VII
Dias depois o padre Amaro e o cônego Dias tinham ido jantar com o abade da Cortegassa. - Era um velho jovial, muito caridoso, que vivia há trinta anos naquela freguesia e passava por ser o melhor cozinheiro da diocese. Todo o clero das vizinhanças conhecia a sua famosa cabidela de caça. O abade fazia anos, havia outros convidados - o padre Natário e o padre Brito: o padre Natário era uma criaturinha biliosa, seca, com dois olhos encovados, muito malignos, a pele picada das bexigas e extremamente irritável. Chamavam-lhe o Furão. Era esperto e questionador; tinha fama de ser grande latinista, e ter uma lógica de ferro; e dizia-se dele: é uma língua de víbora! Vivia com duas sobrinhas órfãs, declarava-se extremoso por elas, gabava-lhes sempre a virtude, e costumava chamar-lhes as duas rosas do seu canteiro. O padre Brito era o padre mais estúpido e mais forte da diocese; tinha o aspecto, os modos, a forte vida de um robusto beirão que maneja bem o cajado, emborca um almude de vinho, pega alegremente à rabiça do arado, serve de trolha nos arranjos de um alpendre, e nas sestas quentes de Junho atira brutalmente as raparigas para cima das medas de milho. O senhor chantre, sempre correto nas suas comparações mitológicas, chamava-lhe - o leão de Nemeia.

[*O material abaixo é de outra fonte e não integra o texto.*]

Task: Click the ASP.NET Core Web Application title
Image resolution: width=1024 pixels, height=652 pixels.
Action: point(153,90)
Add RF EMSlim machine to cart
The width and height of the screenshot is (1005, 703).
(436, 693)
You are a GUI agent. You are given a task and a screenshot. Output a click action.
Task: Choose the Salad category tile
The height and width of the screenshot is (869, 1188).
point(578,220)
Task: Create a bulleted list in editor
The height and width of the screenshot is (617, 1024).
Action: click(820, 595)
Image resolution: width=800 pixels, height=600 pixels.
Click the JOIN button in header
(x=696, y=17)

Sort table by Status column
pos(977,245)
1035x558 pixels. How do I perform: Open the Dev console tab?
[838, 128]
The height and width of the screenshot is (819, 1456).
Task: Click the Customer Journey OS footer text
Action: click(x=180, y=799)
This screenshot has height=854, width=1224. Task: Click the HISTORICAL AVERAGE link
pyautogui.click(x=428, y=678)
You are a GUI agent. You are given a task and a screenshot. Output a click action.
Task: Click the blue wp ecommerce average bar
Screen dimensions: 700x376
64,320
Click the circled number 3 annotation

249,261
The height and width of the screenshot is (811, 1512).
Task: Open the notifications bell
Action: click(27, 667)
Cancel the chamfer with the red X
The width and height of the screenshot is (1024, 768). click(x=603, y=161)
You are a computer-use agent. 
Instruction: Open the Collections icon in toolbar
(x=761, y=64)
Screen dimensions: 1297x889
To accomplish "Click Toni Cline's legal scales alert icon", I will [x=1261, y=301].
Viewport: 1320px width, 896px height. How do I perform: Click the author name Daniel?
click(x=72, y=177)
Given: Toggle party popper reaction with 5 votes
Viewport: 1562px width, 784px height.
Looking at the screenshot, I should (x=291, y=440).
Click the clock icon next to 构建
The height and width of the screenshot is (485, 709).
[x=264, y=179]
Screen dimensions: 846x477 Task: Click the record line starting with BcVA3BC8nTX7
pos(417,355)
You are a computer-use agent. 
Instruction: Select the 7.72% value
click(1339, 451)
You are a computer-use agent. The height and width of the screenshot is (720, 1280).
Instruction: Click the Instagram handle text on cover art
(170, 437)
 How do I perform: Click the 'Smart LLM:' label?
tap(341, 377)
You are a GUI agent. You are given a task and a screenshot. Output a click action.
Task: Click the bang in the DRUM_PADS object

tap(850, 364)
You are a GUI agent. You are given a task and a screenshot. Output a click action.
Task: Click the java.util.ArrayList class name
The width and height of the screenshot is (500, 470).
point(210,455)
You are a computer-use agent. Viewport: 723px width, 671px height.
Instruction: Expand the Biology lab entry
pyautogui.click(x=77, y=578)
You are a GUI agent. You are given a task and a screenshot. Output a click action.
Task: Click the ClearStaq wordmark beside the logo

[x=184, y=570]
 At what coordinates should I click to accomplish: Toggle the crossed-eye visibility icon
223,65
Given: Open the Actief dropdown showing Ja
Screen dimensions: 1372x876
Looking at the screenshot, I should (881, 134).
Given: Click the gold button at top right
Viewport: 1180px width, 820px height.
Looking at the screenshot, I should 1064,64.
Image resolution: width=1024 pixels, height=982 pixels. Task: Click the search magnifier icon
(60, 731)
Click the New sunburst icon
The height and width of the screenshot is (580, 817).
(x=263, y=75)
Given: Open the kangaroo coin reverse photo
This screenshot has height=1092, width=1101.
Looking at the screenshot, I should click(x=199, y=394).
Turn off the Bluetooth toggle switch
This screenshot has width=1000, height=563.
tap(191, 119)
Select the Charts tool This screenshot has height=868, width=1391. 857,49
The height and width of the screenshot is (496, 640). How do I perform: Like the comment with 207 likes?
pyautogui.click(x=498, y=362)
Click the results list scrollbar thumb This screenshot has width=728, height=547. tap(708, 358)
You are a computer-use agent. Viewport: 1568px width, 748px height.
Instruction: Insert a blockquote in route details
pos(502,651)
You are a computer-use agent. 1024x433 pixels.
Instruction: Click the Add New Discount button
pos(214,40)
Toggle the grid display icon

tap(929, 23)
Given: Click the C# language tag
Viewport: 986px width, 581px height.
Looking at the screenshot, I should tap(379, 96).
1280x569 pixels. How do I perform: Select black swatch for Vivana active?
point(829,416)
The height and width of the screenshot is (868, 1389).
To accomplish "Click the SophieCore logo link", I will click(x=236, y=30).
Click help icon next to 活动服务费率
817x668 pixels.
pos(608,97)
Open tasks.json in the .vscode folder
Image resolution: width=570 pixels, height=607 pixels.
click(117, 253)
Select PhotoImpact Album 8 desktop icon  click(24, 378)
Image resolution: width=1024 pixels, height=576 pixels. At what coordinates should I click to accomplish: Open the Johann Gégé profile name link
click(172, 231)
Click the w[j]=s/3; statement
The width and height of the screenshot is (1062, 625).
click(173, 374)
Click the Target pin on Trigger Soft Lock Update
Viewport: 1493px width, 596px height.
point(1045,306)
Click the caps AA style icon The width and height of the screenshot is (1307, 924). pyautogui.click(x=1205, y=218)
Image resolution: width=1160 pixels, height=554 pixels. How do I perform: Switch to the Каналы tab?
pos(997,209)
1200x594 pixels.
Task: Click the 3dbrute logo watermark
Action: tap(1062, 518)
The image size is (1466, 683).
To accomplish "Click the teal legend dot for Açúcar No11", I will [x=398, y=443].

A sua cabeça era enorme, de cabelo lanígero que lhe descia até as . sobrancelhas: a pele curtida tinha um tom azulado, do esforço da navalha de barba; e, nas suas risadas bestiais, mostrava dentinhos muito miúdos e muito brancos do uso da broa.
Quando iam sentar-se à mesa chegou o Libaninho todo azafamado, gingando muito, com a calva suada, exclamando logo em tons agudos:
- Ai, filhos! desculpem-me, demorei-me mais um bocadinho. Passei pela igreja de Nossa Senhora da Ermida, estava o padre Nunes a dizer uma missa de intenção.